Otud7b regulates the interaction of Sts1/2 with Zap70. (A–C) Co-IP assays to detect Zap70–Sts1/2 interaction in whole-cell lysates of anti-CD3/anti-CD28–stimulated Otud7b^+/+ and Otud7b^−/− primary T cells (A), control and Otud7b-knockdown EL4 cells (B), or Otud7b-knockdown EL4 cells reconstituted with WT Otud7b or its mutants (C). (D) IB analysis of the indicated phosphorylated (p-) and total proteins in whole-cell lysates of control EL4 cells (EL4-shCtrl) or Otud7b-knockdown EL4 cells (EL4-shOtud7b) that were further transduced with a nonsilencing control shRNA (Ctrl shRNA) or two different Sts1 shRNAs (#1 and #2). (E) IB analysis of the indicated phosphorylated (p-) and total proteins in whole-cell lysates of WT or Otud7b^−/− T cells transduced with a nonsilencing control shRNA or Sts1 shRNA that were stimulated as indicated. Data are representative of three (A–D) or two (E) independent experiments.

Figure 8.

Zap70 ubiquitination at K544 mediates recruitment of Sts1/2. (A) Results of mass spectrometry analyses of Zap70 ubiquitination in EL4 cells stimulated for 5 min with anti-CD3 plus anti-CD28 (A) or 293 cells transfected with Zap70 and ubiquitin (B–D), showing the identified peptides and the ubiquitination sites (K544, K304, and K538) highlighted in red. (B) Zap70 ubiquitination assay using lysates of 293 cells transfected with WT Zap70 or its indicated mutants along with HA-tagged ubiquitin, either in the presence (+) or absence (−) of Otud7b. (C) Zap70 ubiquitination assay using lysates of Zap70-deficient Jurkat cell line (p116) reconstituted with WT or mutant forms of Zap70 fused to GFP, which were either not treated (−) or stimulated (+) for 10 min with anti-CD3 plus anti-CD28 antibodies.

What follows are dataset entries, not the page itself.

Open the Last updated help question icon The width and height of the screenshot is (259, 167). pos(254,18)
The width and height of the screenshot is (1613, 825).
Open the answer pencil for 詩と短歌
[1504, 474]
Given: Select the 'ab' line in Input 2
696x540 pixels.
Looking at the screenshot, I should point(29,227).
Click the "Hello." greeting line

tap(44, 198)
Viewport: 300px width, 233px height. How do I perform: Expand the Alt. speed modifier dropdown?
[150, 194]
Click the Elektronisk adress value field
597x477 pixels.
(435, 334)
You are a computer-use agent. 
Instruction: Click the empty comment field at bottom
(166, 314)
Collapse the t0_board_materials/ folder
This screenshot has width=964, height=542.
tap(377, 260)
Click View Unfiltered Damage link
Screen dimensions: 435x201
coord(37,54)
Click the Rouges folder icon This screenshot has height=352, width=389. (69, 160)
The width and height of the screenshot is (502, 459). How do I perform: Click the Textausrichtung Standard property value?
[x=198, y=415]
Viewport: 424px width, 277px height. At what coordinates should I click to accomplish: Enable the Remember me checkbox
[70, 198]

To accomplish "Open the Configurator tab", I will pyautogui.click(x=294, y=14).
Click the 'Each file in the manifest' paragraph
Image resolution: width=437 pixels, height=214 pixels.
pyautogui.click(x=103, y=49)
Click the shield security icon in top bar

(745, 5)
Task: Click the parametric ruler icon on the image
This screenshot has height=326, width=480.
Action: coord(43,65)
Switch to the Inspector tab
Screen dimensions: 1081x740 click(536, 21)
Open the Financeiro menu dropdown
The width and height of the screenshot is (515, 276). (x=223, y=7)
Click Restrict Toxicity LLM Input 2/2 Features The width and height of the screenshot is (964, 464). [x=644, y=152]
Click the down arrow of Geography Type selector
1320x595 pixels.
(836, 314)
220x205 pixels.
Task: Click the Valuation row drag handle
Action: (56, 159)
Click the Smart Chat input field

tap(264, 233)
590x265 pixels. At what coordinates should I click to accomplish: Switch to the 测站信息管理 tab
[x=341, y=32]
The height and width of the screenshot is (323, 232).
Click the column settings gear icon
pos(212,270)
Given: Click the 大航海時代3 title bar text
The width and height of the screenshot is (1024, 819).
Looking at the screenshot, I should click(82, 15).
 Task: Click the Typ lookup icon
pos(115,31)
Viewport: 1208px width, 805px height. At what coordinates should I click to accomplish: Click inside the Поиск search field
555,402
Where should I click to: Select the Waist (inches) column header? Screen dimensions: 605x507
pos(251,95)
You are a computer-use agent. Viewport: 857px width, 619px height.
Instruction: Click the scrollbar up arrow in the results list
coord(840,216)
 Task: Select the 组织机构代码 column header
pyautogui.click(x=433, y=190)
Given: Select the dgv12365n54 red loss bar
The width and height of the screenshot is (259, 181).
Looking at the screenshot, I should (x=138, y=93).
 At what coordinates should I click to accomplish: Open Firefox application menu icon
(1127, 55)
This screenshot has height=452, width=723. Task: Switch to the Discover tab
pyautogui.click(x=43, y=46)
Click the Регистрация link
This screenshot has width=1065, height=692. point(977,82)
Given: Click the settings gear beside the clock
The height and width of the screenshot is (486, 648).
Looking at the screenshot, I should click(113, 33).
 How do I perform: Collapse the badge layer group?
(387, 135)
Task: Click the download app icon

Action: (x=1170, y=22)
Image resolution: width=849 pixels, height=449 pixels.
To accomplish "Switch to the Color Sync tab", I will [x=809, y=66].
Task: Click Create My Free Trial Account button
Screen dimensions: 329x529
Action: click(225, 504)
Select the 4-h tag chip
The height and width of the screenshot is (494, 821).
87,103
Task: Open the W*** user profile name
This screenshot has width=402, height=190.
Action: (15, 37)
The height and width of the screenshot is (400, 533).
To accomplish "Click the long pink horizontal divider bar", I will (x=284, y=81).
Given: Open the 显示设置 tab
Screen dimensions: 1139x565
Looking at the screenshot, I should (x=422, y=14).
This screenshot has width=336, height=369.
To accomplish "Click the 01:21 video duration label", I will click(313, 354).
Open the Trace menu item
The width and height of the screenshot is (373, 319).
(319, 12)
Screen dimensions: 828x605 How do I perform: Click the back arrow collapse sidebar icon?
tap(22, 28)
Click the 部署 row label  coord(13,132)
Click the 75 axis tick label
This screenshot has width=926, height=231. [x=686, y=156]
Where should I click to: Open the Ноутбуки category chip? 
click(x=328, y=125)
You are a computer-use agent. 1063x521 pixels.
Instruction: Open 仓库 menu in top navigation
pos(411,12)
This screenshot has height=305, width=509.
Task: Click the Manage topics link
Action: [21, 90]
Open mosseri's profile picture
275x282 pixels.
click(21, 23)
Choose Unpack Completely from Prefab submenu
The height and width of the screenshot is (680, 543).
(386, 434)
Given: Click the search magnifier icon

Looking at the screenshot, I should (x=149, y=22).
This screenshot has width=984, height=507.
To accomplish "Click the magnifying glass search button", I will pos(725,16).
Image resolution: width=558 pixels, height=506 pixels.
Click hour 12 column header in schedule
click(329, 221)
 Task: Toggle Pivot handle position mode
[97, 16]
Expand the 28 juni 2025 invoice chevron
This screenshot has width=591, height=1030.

The p116 cells reconstituted with untagged Zap70 (p116c) was included as a positive control. (D) Co-IP assays to detect the Zap70/Sts1 binding in the p116 cells described in C. (E) IB analysis of the phosphorylated (p-) and total proteins in the p116 cells described in C. Data are representative of three independent experiments (B–E).